───── Dataset content ─────
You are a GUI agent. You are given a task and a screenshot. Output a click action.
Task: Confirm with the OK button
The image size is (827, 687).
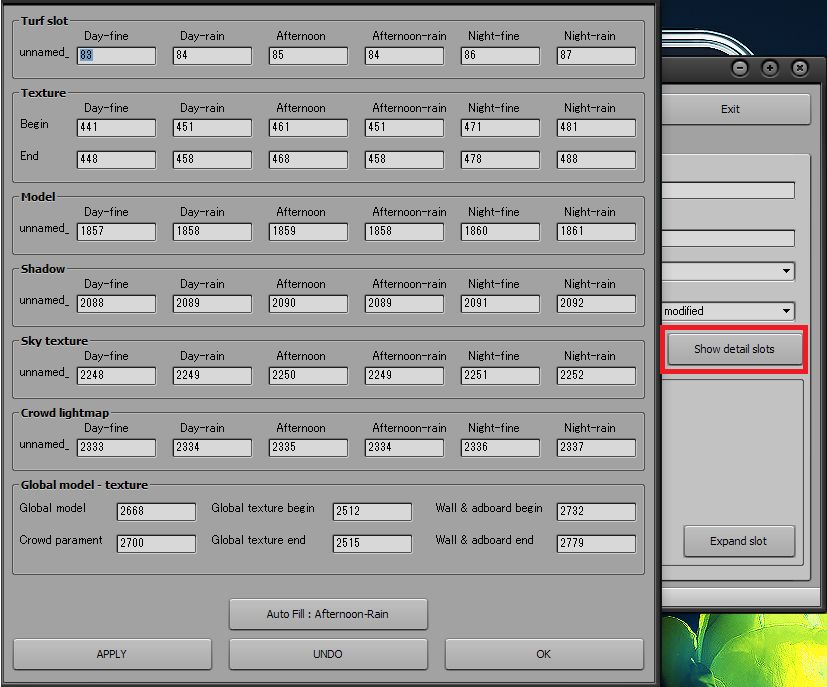pos(543,654)
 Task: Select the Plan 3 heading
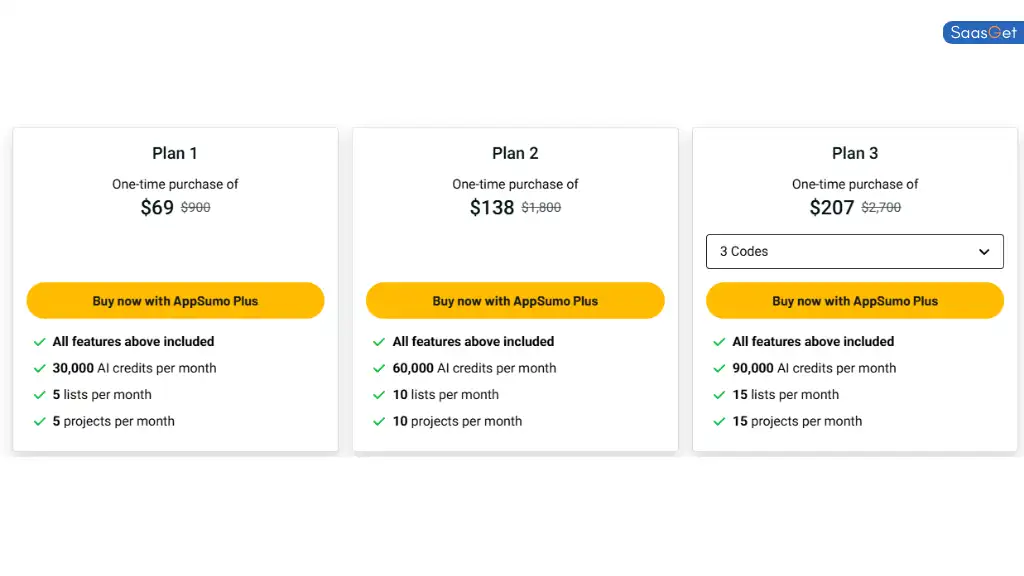[x=855, y=153]
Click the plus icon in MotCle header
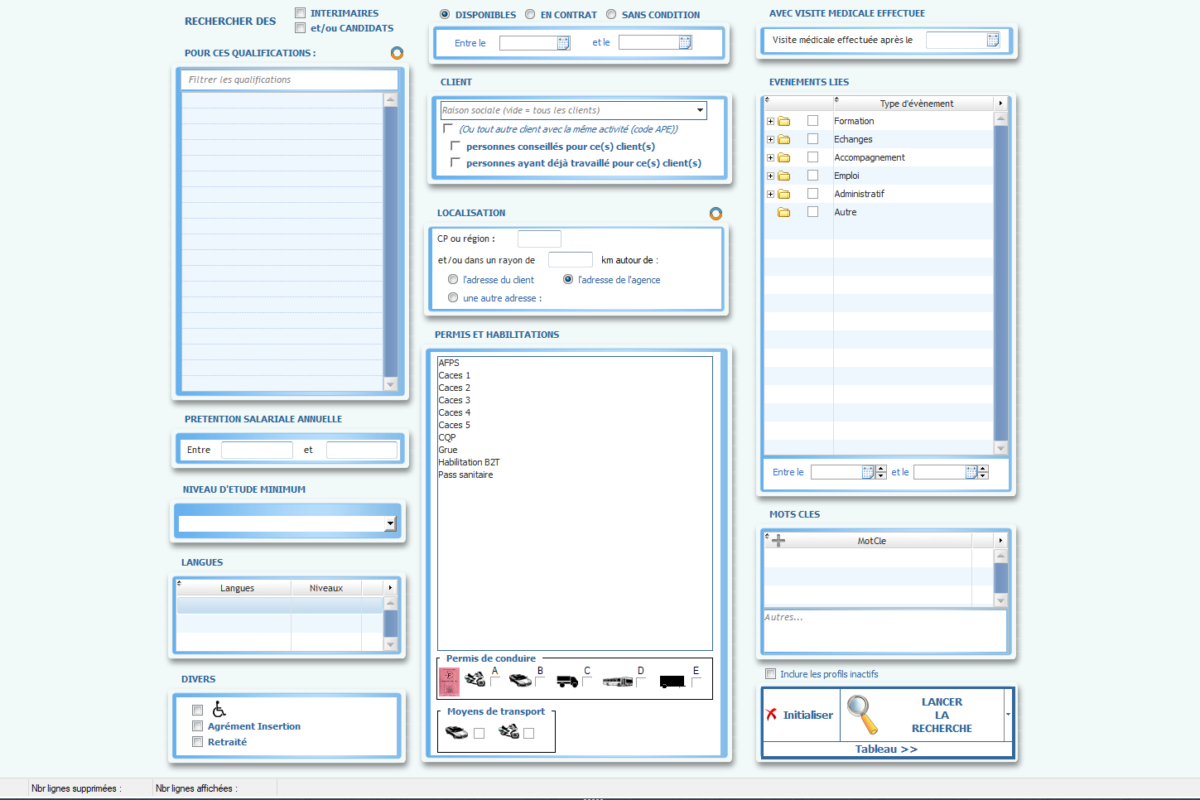The height and width of the screenshot is (800, 1200). click(x=778, y=540)
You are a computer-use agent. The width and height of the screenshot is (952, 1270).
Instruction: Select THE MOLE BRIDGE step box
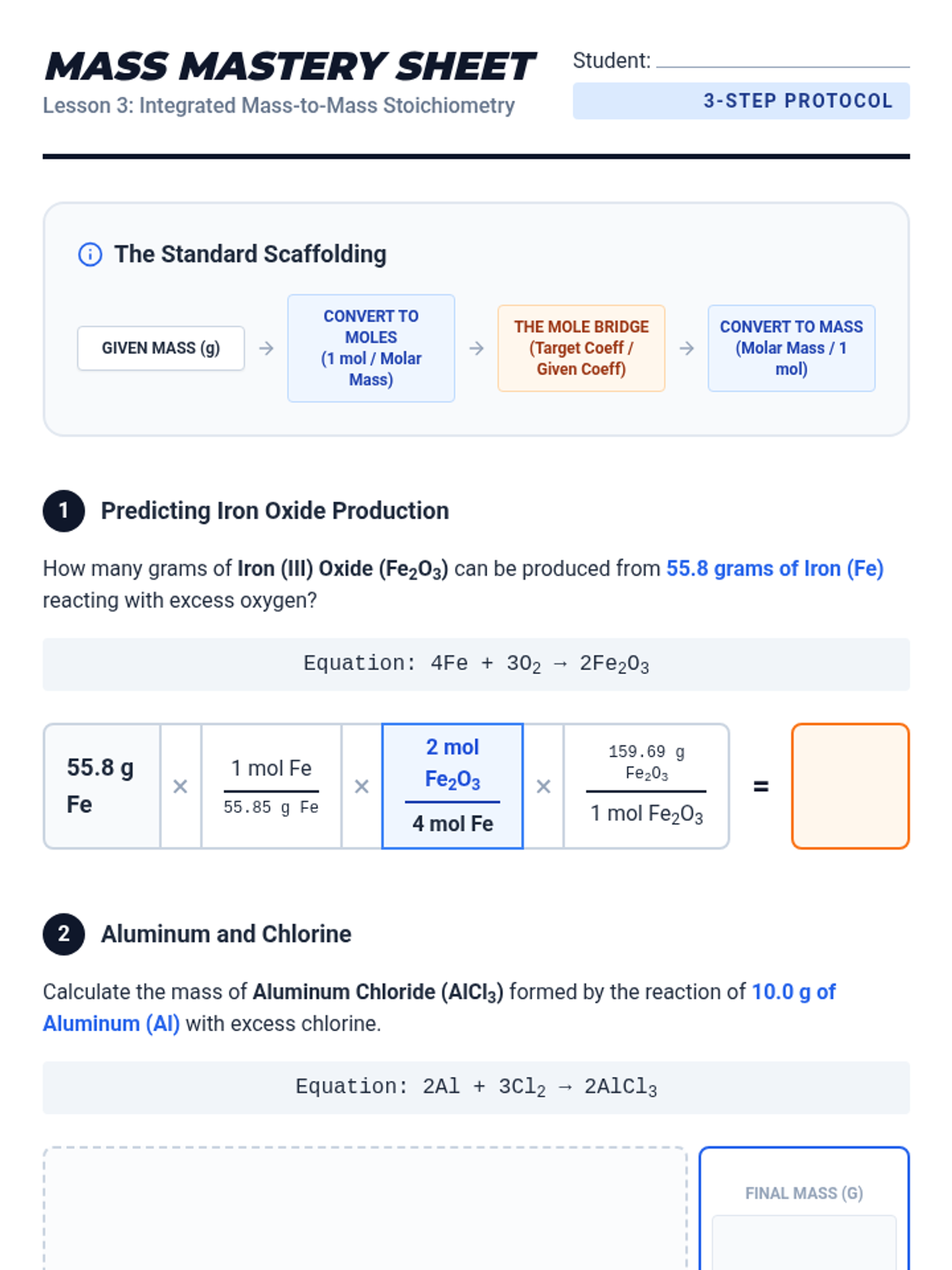(582, 348)
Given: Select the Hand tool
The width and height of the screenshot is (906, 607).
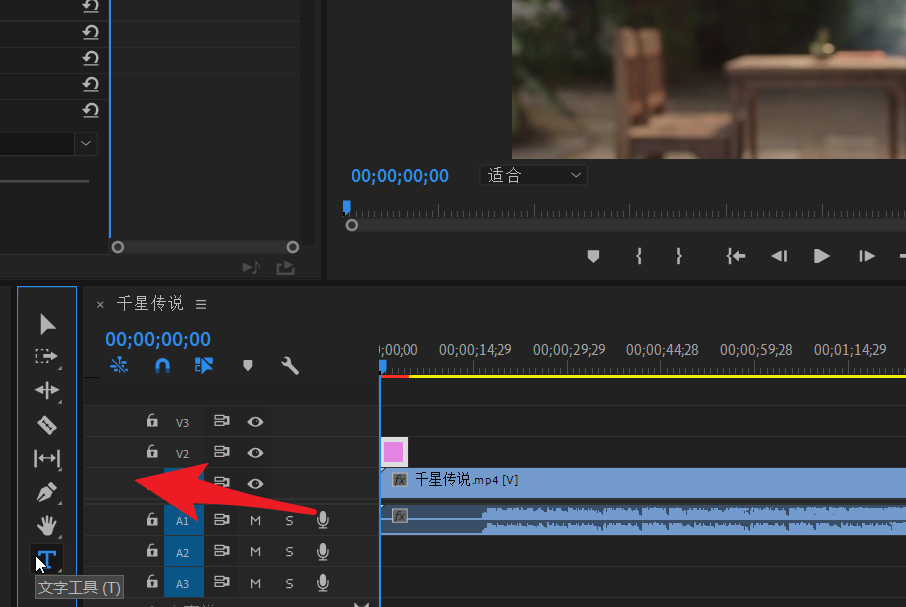Looking at the screenshot, I should tap(47, 525).
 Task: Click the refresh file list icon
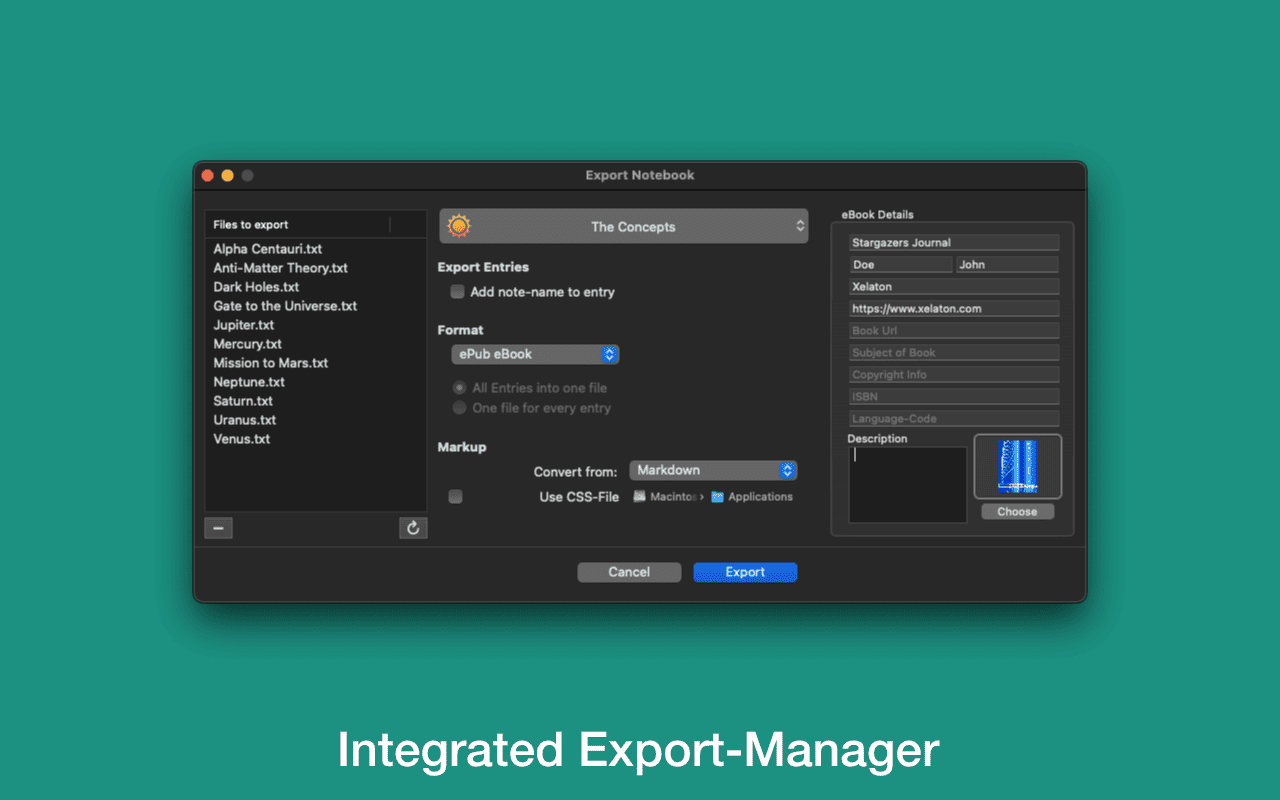tap(413, 528)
─────
- Problem requirements:
Could you transcribe the material above exactly, keeping every picture out?

- Task answer:
You are a GUI agent. You are given a task and a screenshot. Output a click action.
Task: Confirm with the OK button
The image size is (827, 687).
pos(543,654)
 Task: Select the Plan 3 heading
[x=855, y=153]
Click the plus icon in MotCle header
The height and width of the screenshot is (800, 1200). click(x=778, y=540)
You are a computer-use agent. The width and height of the screenshot is (952, 1270).
Instruction: Select THE MOLE BRIDGE step box
(582, 348)
Given: Select the Hand tool
The width and height of the screenshot is (906, 607).
Looking at the screenshot, I should tap(47, 525).
 Task: Click the refresh file list icon
tap(413, 528)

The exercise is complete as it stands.